Geçen gece neredeyse hiç uyumadım. Onun tehditkar sözlerinin ne anlama geldiğini düşünerek döndüm durdum. Beni öldürmenin mali sorunlarını nasıl çözeceğinden emin değilim, ama bu noktada hiçbir şeyi hafife alamam. Akli dengesinin bozuk olduğunu ve her şeyi yapabilecek kapasitede olduğunu defalarca kanıtladı.
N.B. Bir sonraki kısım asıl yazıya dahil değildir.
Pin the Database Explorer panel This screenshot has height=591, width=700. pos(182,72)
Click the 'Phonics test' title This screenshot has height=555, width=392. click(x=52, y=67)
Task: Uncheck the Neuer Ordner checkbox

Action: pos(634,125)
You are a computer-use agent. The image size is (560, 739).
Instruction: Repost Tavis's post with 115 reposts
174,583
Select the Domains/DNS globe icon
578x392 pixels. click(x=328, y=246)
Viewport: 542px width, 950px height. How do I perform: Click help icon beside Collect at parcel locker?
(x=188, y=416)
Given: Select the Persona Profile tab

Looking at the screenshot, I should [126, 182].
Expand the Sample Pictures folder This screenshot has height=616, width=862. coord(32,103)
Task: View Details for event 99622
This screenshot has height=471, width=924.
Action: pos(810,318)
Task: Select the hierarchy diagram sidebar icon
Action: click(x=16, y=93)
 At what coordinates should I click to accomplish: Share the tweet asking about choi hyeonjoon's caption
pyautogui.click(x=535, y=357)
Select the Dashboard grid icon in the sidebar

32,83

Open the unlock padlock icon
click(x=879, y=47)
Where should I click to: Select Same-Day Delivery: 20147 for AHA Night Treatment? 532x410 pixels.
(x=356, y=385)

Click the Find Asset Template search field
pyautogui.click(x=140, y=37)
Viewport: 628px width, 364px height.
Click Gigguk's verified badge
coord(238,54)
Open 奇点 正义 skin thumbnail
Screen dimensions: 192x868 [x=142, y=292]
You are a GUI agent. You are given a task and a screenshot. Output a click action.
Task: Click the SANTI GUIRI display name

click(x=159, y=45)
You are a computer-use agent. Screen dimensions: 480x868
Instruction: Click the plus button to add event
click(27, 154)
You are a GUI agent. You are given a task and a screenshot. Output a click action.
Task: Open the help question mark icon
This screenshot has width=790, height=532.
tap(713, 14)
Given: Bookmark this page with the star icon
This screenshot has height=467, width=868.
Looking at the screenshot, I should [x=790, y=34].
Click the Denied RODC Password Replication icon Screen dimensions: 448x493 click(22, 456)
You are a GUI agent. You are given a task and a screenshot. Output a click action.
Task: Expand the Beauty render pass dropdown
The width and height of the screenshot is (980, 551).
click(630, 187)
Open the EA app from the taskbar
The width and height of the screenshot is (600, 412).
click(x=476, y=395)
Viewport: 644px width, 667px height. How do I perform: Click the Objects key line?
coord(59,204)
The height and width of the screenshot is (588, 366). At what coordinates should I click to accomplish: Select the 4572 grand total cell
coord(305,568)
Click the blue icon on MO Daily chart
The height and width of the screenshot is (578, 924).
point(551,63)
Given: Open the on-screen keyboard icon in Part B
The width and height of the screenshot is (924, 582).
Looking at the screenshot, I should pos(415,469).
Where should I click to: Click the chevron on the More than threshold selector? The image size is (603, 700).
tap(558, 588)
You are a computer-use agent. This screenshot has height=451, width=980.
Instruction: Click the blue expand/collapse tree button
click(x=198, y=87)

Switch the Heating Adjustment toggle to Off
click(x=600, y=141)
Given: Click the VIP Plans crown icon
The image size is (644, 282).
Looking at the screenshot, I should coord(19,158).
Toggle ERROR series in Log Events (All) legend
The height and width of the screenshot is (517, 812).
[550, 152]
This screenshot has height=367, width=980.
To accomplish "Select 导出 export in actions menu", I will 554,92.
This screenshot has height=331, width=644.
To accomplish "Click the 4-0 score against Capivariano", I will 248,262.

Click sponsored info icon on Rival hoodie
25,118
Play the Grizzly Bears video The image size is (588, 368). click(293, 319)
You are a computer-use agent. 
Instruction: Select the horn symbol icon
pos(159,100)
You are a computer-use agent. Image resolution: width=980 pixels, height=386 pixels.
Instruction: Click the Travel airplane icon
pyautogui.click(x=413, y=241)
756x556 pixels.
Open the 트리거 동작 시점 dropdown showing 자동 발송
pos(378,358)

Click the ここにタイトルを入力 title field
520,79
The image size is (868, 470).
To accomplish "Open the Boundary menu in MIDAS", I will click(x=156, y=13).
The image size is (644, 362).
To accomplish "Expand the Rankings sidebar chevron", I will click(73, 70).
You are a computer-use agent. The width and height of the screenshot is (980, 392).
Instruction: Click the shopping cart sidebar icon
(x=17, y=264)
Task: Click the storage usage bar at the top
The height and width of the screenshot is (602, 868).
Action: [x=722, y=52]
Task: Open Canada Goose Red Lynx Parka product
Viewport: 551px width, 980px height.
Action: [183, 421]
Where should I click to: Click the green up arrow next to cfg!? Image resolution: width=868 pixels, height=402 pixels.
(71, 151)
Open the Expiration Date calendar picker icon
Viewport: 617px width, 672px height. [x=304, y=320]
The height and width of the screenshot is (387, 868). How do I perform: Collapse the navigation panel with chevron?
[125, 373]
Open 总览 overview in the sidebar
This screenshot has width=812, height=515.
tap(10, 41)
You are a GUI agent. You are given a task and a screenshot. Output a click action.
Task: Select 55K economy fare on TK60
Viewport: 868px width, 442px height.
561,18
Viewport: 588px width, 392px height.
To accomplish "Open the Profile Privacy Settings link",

Annemin küçük bir kızken benim için özenle seçtiği açık pembe perdelerden yumuşak güneş ışığı süzülüyor, güneş ağaçların arkasında batarken gökyüzü benzer bir renge bürünüyor. Dün geceki tehditkar uyarıdan sonra, güneşin yeniden batışını göreceğimi hiç beklememiştim. Gün birkaç saat içinde sona erecek ve hâlâ buradayım. Hâlâ Henry’nin “sorunu”yum. Yanılıyor veya yalan söylüyor olabileceğini pek sanmıyorum, bu da demek oluyor ki benim için planladığı kader kısa süre içinde gerçekleşecek. Daha rahat bir elbise giymiş halde yatağın kenarına oturuyorum ve bekliyorum.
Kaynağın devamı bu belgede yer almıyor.